Find and copy each line of the records where the string "agent" shows up.

DATA RECORDS>
• • • • •

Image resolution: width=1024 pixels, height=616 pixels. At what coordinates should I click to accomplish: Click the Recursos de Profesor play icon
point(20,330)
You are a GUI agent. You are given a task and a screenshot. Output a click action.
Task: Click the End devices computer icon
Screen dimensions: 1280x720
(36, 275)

• • • • •

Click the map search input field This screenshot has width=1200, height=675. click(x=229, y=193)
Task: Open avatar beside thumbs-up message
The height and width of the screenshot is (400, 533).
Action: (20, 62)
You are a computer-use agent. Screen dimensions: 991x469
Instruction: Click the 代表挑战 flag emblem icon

• • • • •

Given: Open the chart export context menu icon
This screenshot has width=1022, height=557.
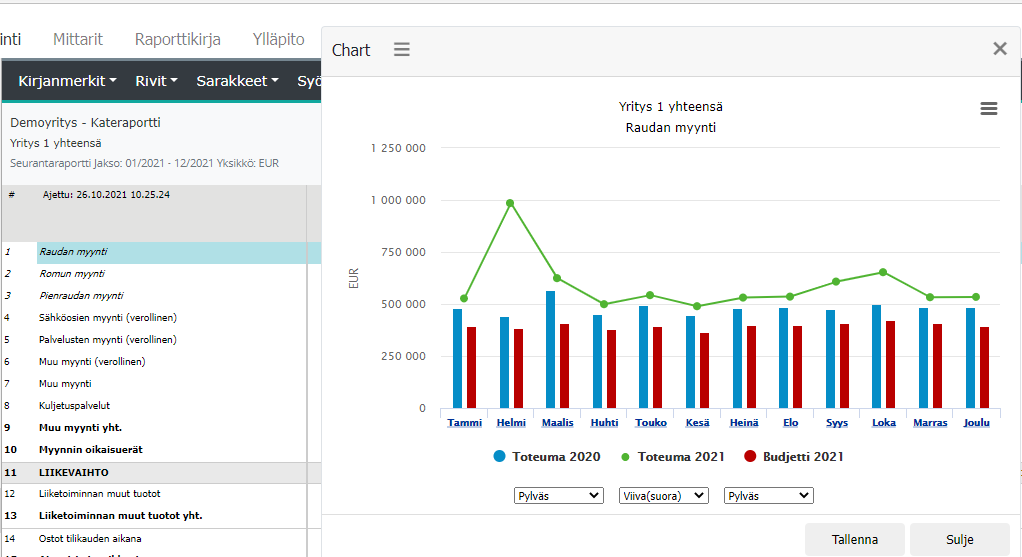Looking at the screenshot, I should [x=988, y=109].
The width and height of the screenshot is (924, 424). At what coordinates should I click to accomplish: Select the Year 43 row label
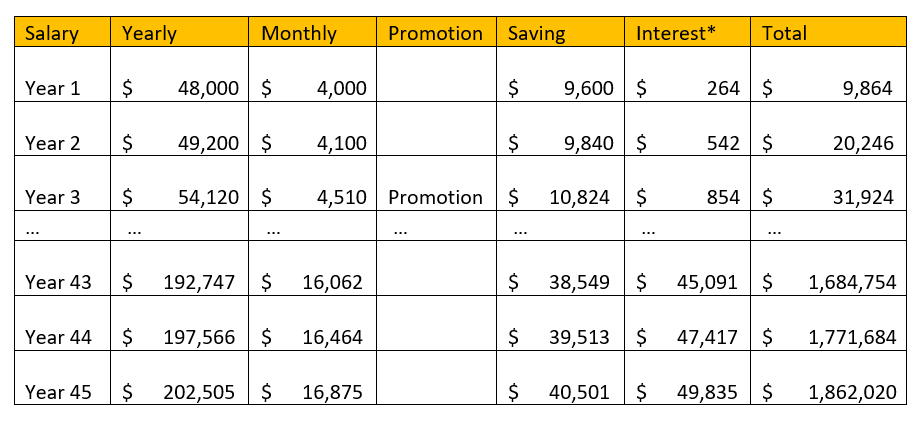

• • • • •

WRITTEN REPLY>
You are a GUI agent. You are given a task and a screenshot. Output a click action.
You are a computer-use agent. Screen dimensions: 991x469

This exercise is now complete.